POVonline

Wednesday, June 13, 2007

Fast and Loose

The fine cartoonist Stan Sakai offers us what we've all wanted for some time now: A photo of Sergio Aragonés on a Segway.

Also on his weblog — here, in fact — Stan complains rightly about something that more and more artists are rightly complaining about. They do a free autograph drawing for an alleged fan at a convention...and it's for sale on eBay before the week is out. In this case, Stan did a lovely sketch for someone who, I suppose, swore it would be a treasured keepsake...and Stan personalized it to the guy, which you'd think would make it easier to keep, harder to sell. What the guy did was to add some clumsy lines to the art, in effect changing the drawing, in order to cover over the personalization so he could sell it. See that black scribble above Stan's name in the drawing above left? I guess it's supposed to simulate grass...but Stan didn't put it there. Someone else did to cover over the personalization.

Above right is a sketch that Sergio did at the same convention. It was offered on eBay by the same seller. What he did in this case was to crop the top of the drawing. Sergio put in a thought balloon with the name of the person who requested the piece and the seller cut it off.

This is crummy. Sergio, Stan and other professionals do not go to conventions to give people things they can turn around and sell. Another artist in a similar situation wrote me the following in a recent e-mail...

I don't know what to do about this. I like doing little sketches for my fans. The guys selling the sketches on eBay are not fans, or at least not the kind of fans I want to do sketches for. I can only do a limited number at a convention and when I'm doing a drawing for the eBay whore, I'm not doing one for someone who will treasure it and frame it and appreciate it.

I think people also don't realize that I draw for a living and that I often pay my own way to a convention. I don't always expect to make a lot of money selling sketches and art at a con but I'd like to make back what it cost me to get there. I lost money going to the last few cons and some of that was because of my generosity and doing free sketches. Even if I make money, I'd like it to go to something like The Hero Initiative or the Comic Book Legal Defense Fund instead of some eBay seller who fibbed to me to get me to do him a freebee. My wife would like the money to go to paying down our Visa bill.

So I don't know what to do. I'm torn between wanting to be nice to my fans and feeling used by the eBay whores. It's not a good feeling.

No, I'll bet it isn't...and I don't have a real answer to it except to charge everyone at least a few bucks for sketches...and if you feel mercenary about pocketing the cash, give it to The Hero Initiative or the C.B.L.D.F. or some other worthy cause. Even that only goes so far and some artists who've tried it have decided that still doesn't filter out the undeserving. Sergio and Stan are among the many who are opting to simply not do free sketches any longer...or at least to do them more sparingly. It's still kind of a lose/lose situation, especially for the fans who, but for the pirates, would go home with a lovely momento of the convention and a little piece of a favorite cartoonist.

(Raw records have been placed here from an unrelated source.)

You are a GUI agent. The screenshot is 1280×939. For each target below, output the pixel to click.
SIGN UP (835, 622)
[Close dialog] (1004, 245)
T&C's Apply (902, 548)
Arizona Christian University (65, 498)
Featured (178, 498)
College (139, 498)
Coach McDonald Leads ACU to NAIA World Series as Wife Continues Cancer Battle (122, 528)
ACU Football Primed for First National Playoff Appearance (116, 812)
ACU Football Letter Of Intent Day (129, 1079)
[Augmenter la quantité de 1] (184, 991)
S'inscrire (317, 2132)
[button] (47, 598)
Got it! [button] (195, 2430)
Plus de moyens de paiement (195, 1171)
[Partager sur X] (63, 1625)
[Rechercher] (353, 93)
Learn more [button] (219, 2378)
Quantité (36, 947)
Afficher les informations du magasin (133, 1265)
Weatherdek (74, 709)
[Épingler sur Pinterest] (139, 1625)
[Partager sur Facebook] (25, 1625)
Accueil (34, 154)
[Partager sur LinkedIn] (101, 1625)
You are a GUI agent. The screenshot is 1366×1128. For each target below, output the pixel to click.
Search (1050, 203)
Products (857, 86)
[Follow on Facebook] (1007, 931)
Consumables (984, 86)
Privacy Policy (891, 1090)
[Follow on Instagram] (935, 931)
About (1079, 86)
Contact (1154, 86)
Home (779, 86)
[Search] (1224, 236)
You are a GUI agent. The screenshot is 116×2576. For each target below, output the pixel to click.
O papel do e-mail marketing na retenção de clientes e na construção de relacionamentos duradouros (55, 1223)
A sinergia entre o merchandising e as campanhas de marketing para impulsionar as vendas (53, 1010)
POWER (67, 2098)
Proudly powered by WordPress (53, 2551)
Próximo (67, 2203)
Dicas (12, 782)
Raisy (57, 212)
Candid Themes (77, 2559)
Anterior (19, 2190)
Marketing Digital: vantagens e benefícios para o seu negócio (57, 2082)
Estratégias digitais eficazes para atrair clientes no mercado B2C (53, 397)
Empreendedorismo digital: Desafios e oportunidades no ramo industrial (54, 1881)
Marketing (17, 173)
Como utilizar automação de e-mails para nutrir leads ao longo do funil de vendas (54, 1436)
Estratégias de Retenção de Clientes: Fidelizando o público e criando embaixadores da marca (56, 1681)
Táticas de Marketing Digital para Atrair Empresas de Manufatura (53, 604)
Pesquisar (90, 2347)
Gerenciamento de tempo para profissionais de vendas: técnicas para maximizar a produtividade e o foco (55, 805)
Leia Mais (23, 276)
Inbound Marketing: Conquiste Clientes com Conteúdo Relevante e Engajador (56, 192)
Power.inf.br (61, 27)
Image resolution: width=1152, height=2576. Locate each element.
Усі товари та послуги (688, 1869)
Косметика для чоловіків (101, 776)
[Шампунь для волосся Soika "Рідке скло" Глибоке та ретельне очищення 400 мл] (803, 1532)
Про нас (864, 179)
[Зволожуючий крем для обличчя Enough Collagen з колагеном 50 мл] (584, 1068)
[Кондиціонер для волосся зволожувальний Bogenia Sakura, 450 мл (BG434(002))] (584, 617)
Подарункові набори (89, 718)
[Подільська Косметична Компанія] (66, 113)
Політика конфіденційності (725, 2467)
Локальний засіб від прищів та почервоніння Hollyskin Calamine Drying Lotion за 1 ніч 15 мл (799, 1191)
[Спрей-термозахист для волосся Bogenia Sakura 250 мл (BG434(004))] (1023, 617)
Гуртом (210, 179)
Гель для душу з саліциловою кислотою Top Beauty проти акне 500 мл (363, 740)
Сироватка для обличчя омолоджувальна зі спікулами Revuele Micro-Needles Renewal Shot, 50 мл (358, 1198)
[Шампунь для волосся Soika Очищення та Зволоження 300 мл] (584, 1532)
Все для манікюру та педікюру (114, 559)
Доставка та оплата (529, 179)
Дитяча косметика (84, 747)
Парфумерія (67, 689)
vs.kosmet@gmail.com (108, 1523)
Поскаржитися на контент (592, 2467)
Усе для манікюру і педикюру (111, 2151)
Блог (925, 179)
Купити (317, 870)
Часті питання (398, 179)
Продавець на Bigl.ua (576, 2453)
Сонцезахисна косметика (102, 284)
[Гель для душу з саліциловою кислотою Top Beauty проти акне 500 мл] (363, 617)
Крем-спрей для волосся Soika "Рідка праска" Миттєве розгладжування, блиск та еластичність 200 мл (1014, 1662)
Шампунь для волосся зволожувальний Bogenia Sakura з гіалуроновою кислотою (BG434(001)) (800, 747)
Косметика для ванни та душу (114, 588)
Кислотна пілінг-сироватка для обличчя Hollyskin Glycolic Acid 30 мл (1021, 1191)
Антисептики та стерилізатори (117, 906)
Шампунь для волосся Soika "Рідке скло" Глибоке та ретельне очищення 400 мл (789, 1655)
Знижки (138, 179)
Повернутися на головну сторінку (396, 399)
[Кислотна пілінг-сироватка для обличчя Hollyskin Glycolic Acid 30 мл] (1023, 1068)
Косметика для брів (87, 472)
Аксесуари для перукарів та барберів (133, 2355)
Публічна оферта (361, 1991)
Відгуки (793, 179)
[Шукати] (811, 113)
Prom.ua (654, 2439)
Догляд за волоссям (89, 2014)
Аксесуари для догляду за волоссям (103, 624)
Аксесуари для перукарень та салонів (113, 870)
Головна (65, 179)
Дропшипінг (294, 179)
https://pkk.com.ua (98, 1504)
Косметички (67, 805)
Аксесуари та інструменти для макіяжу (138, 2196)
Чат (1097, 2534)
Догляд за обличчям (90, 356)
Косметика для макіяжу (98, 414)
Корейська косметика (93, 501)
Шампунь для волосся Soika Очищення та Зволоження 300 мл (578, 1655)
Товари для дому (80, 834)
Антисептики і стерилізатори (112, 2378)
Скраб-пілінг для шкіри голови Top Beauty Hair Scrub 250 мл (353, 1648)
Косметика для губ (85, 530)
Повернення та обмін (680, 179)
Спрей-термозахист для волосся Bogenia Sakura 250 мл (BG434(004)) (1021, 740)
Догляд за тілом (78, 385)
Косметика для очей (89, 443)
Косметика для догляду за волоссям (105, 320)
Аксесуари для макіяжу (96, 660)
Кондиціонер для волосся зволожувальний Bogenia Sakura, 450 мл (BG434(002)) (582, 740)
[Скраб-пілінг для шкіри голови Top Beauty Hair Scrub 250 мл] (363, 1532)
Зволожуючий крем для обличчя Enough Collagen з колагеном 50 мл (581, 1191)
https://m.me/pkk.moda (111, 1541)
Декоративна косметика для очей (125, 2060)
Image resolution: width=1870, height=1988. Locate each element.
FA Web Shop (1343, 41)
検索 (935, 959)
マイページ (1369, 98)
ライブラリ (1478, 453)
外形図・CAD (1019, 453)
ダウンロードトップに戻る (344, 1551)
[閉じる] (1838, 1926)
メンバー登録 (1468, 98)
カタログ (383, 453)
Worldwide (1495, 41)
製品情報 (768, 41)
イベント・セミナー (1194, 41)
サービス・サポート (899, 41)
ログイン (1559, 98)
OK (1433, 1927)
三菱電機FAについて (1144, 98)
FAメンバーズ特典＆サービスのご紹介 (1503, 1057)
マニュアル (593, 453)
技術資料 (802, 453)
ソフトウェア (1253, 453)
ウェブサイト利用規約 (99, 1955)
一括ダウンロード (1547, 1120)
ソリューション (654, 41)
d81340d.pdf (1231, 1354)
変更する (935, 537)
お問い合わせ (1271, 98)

• Posted at 9:12 PM · LINK

Go Read It

Ken Levine, who knows his stuff, blogs about how the finale of The Sopranos might have gone if it had been on one of the major networks. He left out that they would have tried to get everyone who was ever a regular on the show to make at least a surprise cameo appearance in the last episode...and they would have shown them making those surprise cameos in all the promos.

• Posted at 1:48 AM · LINK

not me on the radio

The above photo is a frame from a Betty Boop cartoon and I'm using it as an attention-getting device for this item: Animation scholar and all-around fun guy Jerry Beck will be the guest later today on Stu's Show, which is heard on Shokus Internet Radio from 4 PM to 6 PM on the West Coast...and therefore from 7 PM to 9 PM on the East Coast. Jerry will be chatting live with your affable host, Stuart Shostak, about cartoon history and about upcoming DVDs. A lot of people write to ask me when so-and-so is coming out on home video. If you have one of these questions about anything animated, call in and ask Jerry. He'll probably know and he may even be the guy who's hammering the DVD company to do a quality job on it.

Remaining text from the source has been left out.